Unfortunately, I’ve watched a lot of people our age beat the hell out of themselves trying to become fit. There was a time when this worked, but these days you do it at the expense of health. The wrong workout is the fastest way to ruin your health.

Years ago I was forced to watch an egregious case of this. I don’t remember her name. I do remember the exact numbers. She was 5’5 and weighed 102 with a BF% of less than 12% (extremely unhealthy for most females). She was a mom of four VERY little ones. Every day she would relentlessly do an hour of step class followed by an hour on the StairMaster. ROUGH! 

One day she came to see me. She asked, “Can you help me learn to lift? I need to boost my metabolism and finally lose this fat.” She grabbed her hips. There was nothing there. Not even muscle. “Plus my doctor said I need to lay off my foot while it heals. So I figured I’d better start weightlifting since it’s lower impact.” 

It was no surprise she was wearing an orthopedic boot. Somehow, in my town, exercising your way into a microfracture of the fibula is a status symbol in the gym. 

Congratulations?

I told her I would love to help her, but to do that  I’d be reducing her exercise time and increasing her healthy calories. She smiled at me with a look that was equal parts “bless your heart” and “go make tender love to yourself.” Energetically, she said, “This sounds great!” then set an appointment for the next day.

She ghosted me. 

She thought she had found an exercise hack. The hack was beating the hell out of herself until her body began to look like the images of females she saw in the magazines and movies. 

But she was already all the way there. Actually, beyond. What the magazines and movies didn’t reveal to her was the cost of getting there. Without kindness toward herself, her body would temporarily comply, but only at the expense of her self-esteem, her energy, and her health - thus, the boot.

Since we aren’t big on the expression of love for ourselves, “beating the hell out of ourselves” is tempting to us. It’s our unique way of exercising. 

Don’t do it. 

When was the last time you worked out just to feel the movement? Just to “feel the flow”? People over 40 don’t really do this. If we are going to work out, we believe we have to get MAXIMUM effect. Anything less than our greatest effort, to us, is unworthy. 

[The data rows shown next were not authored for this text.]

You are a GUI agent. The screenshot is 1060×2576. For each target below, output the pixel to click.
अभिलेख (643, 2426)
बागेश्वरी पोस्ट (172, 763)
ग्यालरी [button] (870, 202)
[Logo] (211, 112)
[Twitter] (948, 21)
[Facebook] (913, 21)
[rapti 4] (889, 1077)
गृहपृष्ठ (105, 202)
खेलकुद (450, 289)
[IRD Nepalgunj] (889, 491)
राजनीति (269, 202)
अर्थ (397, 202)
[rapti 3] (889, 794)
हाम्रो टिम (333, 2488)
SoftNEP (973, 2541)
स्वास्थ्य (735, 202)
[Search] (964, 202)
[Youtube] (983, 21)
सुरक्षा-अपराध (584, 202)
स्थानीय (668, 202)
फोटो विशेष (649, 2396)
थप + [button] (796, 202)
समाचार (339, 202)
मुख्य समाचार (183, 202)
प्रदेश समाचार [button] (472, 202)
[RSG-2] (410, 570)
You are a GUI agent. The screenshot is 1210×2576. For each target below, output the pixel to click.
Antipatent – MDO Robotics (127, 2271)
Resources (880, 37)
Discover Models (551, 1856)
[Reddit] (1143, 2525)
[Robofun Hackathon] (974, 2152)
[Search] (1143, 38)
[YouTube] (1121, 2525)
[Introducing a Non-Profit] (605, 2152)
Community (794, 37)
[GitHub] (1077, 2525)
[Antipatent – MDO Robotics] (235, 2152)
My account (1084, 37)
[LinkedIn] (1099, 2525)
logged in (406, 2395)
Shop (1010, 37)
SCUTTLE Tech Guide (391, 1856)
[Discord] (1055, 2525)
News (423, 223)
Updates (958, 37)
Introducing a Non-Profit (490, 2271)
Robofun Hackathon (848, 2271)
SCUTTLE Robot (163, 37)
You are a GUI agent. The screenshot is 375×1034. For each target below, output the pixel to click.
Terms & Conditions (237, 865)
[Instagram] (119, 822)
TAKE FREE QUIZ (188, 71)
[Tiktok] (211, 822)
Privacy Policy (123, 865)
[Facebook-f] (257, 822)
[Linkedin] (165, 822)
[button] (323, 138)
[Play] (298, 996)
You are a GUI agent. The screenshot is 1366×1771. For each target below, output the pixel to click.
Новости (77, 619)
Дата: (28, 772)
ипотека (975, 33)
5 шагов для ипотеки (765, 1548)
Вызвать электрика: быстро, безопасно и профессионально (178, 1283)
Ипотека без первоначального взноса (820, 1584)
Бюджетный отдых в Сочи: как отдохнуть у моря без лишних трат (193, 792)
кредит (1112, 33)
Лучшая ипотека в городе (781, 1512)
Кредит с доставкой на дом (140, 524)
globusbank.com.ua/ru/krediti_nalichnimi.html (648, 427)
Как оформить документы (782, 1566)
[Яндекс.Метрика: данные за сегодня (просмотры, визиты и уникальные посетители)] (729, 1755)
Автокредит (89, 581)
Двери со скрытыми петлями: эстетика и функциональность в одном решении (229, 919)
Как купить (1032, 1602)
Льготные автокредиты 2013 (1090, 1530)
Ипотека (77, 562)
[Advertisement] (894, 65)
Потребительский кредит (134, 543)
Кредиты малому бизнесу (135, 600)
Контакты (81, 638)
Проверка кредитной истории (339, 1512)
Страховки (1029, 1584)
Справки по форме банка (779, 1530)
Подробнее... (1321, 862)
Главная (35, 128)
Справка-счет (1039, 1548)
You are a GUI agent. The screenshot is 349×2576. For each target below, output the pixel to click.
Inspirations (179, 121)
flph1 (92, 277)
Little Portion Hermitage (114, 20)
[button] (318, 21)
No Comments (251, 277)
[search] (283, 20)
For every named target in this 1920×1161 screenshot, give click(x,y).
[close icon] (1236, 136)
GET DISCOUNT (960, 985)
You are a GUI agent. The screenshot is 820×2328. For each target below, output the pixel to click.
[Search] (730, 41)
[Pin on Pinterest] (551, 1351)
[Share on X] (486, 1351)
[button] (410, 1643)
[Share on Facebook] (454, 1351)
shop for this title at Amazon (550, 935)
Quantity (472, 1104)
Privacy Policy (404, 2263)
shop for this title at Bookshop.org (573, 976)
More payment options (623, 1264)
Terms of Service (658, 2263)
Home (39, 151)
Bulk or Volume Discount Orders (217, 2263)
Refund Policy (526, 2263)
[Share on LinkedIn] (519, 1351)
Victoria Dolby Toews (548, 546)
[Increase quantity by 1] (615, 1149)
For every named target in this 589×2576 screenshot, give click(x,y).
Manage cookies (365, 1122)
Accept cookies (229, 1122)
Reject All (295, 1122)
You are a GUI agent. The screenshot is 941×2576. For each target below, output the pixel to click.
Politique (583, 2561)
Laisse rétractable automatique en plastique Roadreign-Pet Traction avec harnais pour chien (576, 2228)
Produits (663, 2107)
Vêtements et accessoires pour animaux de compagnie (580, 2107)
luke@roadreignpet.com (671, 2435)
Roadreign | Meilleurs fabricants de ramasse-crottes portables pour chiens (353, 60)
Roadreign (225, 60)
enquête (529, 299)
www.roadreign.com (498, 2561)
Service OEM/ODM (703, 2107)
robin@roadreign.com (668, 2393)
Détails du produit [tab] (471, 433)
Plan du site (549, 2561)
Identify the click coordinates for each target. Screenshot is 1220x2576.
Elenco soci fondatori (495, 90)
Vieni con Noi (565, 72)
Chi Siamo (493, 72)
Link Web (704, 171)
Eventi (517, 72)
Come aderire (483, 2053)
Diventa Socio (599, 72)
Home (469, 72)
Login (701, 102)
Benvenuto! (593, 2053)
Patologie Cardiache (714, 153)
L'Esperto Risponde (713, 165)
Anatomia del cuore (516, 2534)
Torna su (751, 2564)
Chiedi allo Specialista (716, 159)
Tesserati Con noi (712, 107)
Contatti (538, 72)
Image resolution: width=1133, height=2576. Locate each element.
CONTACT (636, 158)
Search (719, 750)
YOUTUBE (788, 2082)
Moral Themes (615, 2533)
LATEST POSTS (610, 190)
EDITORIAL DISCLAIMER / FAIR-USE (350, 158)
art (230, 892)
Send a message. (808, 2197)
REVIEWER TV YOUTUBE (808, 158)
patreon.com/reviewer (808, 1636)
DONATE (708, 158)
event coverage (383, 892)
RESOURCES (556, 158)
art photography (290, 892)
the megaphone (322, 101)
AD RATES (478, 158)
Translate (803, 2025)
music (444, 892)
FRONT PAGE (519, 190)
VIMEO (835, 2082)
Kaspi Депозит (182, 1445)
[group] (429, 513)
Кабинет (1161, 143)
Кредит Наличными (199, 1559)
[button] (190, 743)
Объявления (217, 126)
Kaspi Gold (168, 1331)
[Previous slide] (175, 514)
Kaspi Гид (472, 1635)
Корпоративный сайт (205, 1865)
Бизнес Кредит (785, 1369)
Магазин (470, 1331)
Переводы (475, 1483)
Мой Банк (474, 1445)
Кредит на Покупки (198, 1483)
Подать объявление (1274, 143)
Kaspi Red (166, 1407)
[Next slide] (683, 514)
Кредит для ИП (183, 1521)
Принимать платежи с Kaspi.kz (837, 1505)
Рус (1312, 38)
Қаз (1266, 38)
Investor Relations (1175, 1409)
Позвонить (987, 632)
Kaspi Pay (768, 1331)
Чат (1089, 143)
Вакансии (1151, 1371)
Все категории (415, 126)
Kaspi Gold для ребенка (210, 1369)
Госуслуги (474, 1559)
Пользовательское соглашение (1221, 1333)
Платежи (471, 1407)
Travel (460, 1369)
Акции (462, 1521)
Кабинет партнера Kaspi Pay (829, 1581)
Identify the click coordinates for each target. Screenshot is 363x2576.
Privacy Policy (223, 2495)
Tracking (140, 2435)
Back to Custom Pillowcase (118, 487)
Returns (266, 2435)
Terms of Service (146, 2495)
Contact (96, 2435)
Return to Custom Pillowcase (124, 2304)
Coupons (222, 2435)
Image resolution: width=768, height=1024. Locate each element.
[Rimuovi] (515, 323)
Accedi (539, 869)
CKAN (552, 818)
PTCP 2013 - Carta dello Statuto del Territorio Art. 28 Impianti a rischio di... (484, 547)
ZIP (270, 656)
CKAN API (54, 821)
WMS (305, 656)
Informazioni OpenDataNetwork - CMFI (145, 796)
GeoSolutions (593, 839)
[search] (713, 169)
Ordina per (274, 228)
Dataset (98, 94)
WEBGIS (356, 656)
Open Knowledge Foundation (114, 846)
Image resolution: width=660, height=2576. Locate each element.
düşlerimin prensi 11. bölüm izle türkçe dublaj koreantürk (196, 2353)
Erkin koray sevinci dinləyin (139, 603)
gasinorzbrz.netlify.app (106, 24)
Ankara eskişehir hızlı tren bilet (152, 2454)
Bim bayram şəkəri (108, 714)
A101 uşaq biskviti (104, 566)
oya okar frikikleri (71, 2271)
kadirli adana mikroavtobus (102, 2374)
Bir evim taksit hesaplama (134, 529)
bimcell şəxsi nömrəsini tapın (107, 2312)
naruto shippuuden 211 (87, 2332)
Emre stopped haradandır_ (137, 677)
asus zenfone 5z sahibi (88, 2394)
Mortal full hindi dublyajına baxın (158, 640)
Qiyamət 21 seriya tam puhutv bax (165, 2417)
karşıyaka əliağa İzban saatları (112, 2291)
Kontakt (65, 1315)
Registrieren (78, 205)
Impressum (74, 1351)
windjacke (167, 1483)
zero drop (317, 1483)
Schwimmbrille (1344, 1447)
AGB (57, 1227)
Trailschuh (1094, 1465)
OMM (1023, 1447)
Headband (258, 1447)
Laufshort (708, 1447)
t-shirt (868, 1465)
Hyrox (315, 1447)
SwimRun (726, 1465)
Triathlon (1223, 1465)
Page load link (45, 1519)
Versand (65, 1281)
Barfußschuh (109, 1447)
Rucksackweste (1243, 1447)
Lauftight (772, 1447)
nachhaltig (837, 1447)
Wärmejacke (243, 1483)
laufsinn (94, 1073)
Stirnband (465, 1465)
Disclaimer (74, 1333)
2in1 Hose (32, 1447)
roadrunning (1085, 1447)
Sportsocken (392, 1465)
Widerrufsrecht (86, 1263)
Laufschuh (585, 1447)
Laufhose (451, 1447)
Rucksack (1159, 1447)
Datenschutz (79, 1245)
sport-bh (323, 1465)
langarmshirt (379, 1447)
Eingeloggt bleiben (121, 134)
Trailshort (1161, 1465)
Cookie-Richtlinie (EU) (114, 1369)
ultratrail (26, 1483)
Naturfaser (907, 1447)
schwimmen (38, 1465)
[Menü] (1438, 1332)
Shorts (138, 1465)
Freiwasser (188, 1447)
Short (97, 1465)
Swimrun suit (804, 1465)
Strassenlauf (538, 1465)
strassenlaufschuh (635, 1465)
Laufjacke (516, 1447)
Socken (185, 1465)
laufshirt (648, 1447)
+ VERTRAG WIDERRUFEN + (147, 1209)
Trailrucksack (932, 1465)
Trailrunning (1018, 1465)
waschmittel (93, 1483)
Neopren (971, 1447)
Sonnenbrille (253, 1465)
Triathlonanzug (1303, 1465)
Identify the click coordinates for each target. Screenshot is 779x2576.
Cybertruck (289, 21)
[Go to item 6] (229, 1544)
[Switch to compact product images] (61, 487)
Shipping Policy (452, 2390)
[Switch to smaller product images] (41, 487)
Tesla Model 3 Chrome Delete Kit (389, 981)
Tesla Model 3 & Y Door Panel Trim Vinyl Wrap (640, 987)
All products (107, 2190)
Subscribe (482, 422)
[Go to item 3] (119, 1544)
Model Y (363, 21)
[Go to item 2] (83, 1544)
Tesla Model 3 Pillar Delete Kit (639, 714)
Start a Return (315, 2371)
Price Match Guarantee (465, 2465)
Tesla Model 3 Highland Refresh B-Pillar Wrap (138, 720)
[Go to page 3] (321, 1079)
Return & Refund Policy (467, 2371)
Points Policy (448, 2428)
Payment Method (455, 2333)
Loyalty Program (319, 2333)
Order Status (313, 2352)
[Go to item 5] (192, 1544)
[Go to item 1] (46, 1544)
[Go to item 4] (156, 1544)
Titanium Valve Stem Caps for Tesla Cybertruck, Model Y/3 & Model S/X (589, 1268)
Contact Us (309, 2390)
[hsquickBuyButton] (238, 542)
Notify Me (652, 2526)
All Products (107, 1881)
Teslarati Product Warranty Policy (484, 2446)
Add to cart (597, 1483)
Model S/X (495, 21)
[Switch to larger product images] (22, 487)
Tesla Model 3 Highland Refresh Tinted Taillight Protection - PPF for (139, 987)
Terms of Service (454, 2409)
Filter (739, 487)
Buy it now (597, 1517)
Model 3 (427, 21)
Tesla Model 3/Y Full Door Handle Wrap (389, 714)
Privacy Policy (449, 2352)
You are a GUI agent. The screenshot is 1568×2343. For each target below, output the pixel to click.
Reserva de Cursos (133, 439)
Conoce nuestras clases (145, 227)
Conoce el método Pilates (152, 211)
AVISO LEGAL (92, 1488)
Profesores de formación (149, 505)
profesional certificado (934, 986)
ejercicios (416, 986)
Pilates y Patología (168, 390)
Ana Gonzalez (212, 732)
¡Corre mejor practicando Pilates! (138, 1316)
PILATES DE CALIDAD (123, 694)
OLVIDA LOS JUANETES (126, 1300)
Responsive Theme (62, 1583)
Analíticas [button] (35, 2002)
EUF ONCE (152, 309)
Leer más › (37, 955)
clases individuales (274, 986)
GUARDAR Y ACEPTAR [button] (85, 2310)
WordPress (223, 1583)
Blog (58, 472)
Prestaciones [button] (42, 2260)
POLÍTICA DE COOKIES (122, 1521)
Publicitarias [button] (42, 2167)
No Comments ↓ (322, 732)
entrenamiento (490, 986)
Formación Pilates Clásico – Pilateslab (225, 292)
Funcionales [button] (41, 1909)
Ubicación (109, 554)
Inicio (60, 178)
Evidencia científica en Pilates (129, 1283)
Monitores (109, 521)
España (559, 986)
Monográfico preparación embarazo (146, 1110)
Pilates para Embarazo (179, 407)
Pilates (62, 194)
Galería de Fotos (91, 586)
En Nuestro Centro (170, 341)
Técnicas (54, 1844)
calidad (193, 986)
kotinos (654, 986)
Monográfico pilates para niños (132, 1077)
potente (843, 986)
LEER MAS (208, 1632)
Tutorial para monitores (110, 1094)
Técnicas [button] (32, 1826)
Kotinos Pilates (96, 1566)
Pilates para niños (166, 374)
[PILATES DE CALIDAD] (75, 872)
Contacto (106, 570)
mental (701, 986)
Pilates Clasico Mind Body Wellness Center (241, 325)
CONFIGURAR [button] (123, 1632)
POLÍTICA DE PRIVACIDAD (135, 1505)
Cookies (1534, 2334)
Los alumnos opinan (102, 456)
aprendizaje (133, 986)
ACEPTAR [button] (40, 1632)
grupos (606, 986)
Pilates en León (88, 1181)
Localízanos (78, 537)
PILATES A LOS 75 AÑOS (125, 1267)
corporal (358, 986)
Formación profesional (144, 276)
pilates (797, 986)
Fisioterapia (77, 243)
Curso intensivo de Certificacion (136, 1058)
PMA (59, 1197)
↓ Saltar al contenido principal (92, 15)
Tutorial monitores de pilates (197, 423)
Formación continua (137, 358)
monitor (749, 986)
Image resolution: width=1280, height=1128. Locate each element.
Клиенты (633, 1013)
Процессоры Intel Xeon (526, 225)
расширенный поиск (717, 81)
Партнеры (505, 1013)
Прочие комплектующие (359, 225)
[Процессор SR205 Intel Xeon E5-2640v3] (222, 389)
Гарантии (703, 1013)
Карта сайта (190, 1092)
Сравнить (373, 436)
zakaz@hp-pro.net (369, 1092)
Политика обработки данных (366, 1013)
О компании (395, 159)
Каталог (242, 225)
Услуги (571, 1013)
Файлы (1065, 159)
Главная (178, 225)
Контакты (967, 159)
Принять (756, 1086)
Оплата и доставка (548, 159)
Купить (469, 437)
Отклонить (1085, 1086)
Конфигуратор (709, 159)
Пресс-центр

As we get older, despite our best intentions, this leads to skipping workouts more and more due to fatigue, soreness, and injuries.The negative effects of overtraining–a LOT more inflammation and damage–show up faster now. The pain causes us to skip more workouts. Skipping workouts makes us weaker and more unhealthy. This cycle spirals downward forever. 

The cure for this is more love. Love for ourselves and love for our bodies. Love for the experience of becoming healthy and fit. No hacks. No gimmicks. Just pure enthusiasm for loving life, loving our people, and loving our circumstances. 

No need to view our bodies as an enemy to be brutally hammered into submission. Instead, we should view our bodies as a blessing. We should view movement as poetry. We should see exercise as a flow of energy between the spiritual and temporal. This way of thinking puts us in touch with our truest selves and opens us to immeasurable joy. At 40+, this is the ONLY way lasting health and fitness can be found.